Article Text

SP0042 The Role of Imaging in The Management of Gout
  1. M. Doherty
  1. University of Nottingham, Nottingham, United Kingdom


Identification of monosodium urate (MSU) crystals by microscopy remains the accepted gold standard for definitive diagnosis of gout. However, caveats include: suboptimal inter-observer agreement, lack of quantification of the extent of crystal deposition, and the impracticality of this method for diagnosis in primary care. In this presentation the pros and cons of different imaging methods for diagnosis, assessment and monitoring of gout will be discussed.

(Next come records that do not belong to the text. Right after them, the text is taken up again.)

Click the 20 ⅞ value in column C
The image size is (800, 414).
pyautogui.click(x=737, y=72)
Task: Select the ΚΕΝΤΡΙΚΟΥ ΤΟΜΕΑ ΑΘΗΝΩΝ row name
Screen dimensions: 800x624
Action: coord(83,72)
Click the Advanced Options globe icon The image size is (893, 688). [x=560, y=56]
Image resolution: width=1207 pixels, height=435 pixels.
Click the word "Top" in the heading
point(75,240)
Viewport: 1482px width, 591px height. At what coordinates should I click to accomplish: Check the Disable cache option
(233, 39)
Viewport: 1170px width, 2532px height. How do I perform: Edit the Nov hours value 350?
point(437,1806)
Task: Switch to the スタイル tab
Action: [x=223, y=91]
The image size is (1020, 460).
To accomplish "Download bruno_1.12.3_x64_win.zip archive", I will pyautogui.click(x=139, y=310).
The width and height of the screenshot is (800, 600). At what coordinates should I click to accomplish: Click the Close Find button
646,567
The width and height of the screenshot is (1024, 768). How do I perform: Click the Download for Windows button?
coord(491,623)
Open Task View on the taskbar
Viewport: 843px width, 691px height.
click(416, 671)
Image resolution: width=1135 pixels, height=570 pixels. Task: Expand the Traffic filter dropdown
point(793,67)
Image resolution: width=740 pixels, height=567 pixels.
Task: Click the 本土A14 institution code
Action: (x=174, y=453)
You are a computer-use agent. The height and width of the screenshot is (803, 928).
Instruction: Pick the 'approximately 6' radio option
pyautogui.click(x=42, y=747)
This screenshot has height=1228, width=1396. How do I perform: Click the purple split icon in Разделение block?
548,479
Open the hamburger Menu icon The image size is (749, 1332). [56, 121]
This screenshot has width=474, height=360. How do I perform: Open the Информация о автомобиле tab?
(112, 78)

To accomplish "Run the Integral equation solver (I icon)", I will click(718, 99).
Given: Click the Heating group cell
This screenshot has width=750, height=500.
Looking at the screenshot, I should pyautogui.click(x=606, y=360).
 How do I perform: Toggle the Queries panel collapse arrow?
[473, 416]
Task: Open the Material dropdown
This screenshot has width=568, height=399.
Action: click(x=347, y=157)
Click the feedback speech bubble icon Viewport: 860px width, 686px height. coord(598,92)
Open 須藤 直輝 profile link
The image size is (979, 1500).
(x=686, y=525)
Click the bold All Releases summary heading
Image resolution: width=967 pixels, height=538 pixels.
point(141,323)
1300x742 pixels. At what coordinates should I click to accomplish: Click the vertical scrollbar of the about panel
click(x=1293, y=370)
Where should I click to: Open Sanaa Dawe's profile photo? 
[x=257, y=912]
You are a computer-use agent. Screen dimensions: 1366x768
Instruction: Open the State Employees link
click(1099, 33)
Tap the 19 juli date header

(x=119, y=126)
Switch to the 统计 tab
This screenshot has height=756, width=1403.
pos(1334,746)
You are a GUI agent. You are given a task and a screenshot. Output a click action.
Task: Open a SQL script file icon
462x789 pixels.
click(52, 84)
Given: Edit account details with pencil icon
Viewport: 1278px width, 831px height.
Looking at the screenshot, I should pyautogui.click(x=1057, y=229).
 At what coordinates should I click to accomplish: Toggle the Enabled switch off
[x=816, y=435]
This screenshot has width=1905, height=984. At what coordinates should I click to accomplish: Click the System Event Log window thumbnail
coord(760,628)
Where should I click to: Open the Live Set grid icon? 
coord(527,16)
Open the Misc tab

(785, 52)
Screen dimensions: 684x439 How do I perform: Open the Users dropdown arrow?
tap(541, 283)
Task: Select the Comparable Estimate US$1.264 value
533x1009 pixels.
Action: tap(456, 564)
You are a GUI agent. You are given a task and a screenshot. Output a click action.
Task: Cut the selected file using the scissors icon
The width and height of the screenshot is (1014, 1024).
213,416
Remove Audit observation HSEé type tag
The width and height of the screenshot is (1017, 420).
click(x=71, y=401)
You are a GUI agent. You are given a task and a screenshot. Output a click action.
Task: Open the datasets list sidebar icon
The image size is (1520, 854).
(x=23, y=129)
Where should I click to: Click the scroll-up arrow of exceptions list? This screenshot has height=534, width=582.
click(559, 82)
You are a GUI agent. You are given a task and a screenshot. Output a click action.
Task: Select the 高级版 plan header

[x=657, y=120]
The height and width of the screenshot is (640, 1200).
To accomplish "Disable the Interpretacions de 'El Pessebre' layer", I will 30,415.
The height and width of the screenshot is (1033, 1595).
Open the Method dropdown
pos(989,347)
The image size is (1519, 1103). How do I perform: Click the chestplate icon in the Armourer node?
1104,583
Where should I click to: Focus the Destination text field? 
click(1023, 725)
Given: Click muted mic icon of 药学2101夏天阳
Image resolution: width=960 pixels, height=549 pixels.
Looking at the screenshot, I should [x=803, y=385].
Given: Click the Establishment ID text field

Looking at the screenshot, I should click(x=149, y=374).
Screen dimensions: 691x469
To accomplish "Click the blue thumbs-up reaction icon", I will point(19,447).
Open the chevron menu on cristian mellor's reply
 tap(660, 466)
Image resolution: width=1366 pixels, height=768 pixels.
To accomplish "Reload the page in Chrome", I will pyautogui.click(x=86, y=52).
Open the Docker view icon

Plain radiography is readily available and can show the extent of joint damage from gout, but changes usually occur late, are largely non-specific and sensitivity of detection is low. Computed tomography (CT) and helical CT allow detection and quantification of tophi and bone erosions and dual energy CT (DECT) allows detection (with high specificity) and quantification of size and number of subclinical tophi – these techniques may also be useful in diagnosing atypical gout syndromes (e.g. radiculopathy from axial tophi). MRI can also demonstrate tophi, joint damage and associated inflammation, though specificity is low and aspirate confirmation is usually required. Ultrasound (US) can demonstrate bone erosions, tophi and the double-contour sign and although the specificity of these findings has been questioned US is a widely available imaging technique in clinical practice. DECT and US show promise in being able to monitor reduction in tophus size on urate lowering therapy in clinical trials. Raman spectroscopy is an interesting newly applied technique that currently being explored.

An important caveat to all imaging techniques is that they remain impractical in primary care where most gout patients are diagnosed and treated. Developing diagnostic methods that could be applied easily in this setting remains a priority.